In the 1960s, plastics engineer Gordon B. Lankton went to work at Nypro, an international injection molded plastics company in Clinton, Massachusetts and eventually became president. In 1989, on a business trip to Russia, Mr. Lankton purchased his first icon at an open-air market. His collection quickly grew, and eventually gave birth to the idea of starting a museum. Mr. Lankton chose Clinton for the location to give back to the community that had supported him.
The Museum is housed in a 150-year-old former mill building. A contemporary, aluminum-clad addition to the mill building accommodating the South Gallery, Library and offices was completed in 2008. The adjacent 150-year-old former courthouse and police station with holding cells was acquired in 2010 and renovated to provide additional gallery space, a terrace with a green roof, a tea room, and performance facilities to host lectures and concerts. Three floors of galleries display the permanent collection. A dedicated gallery features special exhibitions ranging from contemporary Russian art to icons from other Orthodox cultures. It is the only museum in the USA dedicated to Russian icons, and the largest collection of icons outside of Russia.
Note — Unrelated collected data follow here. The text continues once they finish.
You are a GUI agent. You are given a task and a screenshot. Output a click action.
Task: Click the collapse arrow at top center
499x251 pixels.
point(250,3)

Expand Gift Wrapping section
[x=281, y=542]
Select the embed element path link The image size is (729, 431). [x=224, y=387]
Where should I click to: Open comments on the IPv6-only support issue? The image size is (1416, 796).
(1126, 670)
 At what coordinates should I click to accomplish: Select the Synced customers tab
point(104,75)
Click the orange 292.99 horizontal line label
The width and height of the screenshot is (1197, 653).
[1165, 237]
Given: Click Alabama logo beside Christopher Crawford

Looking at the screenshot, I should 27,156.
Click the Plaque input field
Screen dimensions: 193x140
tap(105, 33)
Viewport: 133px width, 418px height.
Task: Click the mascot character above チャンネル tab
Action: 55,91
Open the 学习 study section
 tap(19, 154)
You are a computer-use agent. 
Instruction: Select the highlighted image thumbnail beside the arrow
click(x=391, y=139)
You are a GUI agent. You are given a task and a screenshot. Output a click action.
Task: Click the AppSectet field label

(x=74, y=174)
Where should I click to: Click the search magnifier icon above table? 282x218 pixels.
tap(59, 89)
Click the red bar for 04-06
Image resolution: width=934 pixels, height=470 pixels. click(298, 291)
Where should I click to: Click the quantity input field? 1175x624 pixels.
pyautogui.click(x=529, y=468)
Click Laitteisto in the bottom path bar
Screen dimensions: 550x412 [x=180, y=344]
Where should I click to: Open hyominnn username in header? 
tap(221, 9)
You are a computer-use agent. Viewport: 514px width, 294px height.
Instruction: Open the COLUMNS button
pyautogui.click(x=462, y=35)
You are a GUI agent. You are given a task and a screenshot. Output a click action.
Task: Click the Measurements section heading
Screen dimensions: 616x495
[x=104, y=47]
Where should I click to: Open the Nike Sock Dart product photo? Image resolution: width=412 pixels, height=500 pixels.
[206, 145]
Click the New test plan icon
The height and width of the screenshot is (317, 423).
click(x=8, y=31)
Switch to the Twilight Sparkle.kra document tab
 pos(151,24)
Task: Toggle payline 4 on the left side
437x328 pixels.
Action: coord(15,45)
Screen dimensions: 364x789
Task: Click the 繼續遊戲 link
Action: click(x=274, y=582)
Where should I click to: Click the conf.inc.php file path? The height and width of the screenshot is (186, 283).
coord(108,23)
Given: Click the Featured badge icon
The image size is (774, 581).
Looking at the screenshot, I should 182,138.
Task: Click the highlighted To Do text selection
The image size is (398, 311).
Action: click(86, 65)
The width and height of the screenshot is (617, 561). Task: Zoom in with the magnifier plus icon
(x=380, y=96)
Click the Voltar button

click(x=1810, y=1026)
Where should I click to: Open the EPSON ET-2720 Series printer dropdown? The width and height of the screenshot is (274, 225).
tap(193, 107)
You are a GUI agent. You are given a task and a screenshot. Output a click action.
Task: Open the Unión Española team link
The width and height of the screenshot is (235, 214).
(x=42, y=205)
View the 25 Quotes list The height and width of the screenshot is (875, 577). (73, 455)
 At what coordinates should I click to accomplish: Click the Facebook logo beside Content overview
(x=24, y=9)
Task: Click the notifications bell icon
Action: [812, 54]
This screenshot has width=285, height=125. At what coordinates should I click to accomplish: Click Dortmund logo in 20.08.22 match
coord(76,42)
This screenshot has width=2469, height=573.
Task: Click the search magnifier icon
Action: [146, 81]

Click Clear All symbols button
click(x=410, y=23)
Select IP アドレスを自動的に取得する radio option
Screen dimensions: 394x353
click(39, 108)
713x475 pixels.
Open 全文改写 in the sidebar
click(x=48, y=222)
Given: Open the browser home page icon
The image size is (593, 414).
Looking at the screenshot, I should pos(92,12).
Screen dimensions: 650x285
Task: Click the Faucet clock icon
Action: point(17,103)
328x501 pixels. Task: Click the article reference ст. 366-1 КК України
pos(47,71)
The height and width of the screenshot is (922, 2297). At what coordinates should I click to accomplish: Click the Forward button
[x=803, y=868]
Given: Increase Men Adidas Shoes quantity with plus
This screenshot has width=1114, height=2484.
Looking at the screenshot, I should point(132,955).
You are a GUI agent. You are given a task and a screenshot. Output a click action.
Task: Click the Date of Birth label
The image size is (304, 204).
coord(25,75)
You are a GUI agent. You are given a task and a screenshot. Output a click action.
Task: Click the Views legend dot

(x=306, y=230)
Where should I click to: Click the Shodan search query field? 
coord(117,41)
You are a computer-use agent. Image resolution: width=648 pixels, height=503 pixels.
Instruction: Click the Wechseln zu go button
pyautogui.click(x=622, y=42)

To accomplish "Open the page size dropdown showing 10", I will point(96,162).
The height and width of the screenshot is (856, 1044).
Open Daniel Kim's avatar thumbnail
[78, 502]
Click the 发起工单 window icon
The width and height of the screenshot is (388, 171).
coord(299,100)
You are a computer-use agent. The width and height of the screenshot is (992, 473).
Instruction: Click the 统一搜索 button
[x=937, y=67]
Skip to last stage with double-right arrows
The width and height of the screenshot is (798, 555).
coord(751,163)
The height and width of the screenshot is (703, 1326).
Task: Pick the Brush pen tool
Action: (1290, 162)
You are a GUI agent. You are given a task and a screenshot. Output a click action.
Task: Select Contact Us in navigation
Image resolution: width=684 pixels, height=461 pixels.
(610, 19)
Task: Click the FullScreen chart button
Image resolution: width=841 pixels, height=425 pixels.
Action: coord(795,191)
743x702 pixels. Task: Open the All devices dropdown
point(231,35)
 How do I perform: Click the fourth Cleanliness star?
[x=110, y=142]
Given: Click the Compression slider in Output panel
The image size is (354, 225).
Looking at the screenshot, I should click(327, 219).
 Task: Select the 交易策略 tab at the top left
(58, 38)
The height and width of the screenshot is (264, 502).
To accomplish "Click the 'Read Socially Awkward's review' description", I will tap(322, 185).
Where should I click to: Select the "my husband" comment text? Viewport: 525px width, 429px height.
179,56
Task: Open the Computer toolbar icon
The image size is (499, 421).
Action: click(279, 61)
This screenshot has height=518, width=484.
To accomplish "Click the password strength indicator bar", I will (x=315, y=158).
The Museum of Russian Icons inspires the appreciation and study of Russian culture by collecting and exhibiting icons and related objects; igniting the interest of national and international audiences; and offering interactive educational programs. The Museum serves as a leading center for research and scholarship through the Center for Icon Studies and other institutional collaborations.
“We value every visitor and the worth of every individual.”
~ Founder Gordon B. Lankton
- Inspiration – Inspiring curiosity and discovery
- Respect – Valuing every individual, culture, and expression
- Integrity – Maintaining the highest ethical standards in all activities and research
- Accessibility, inclusion, and diversity – Ensuring all visitors have a meaningful experience
ABOUT ICONS AND ICONOGRAPHY
An icon is an image of a holy person or event created by an iconographer who follows the strict standards of the Orthodox Church. Most of the Museum’s collection objects are created with egg tempera paint on wooden boards; icons can also be made in other materials, including mosaic, fresco, embroidery, and metal. To the Orthodox believer, the icon is a sacred object rather than a work of religious art. Neither the icons nor the saints they depict are worshipped but rather venerated by the faithful and used in prayer. Traditionally unsigned, icons are considered a window or portal into a divine realm.
Icons range in size from very small (for home use) to large (for cathedrals). First, an iconographer carves out the surface of the wood to create a self-contained border. Next, several layers of gesso, a paste prepared by mixing whiting (chalk) with size (sealant) or glue, are applied, and the image is etched onto the surface. Next, egg yolk and crushed mineral pigment are mixed to form tempera paint. The tempera is then applied by layering dark colors first then progressing to light colors. Finally, the completed paintings are usually sealed with linseed oil.
Iconography is a living tradition, and icons today are still painted using traditional centuries-old techniques and styles. The Museum’s collection includes very old icons (dating to the 15th century) and modern icons (painted in the last few years), with the majority dating from the 17th to 19th centuries.
The Museum does not offer assessments. We recommend contacting the Appraisers Association of America to find a licensed appraiser.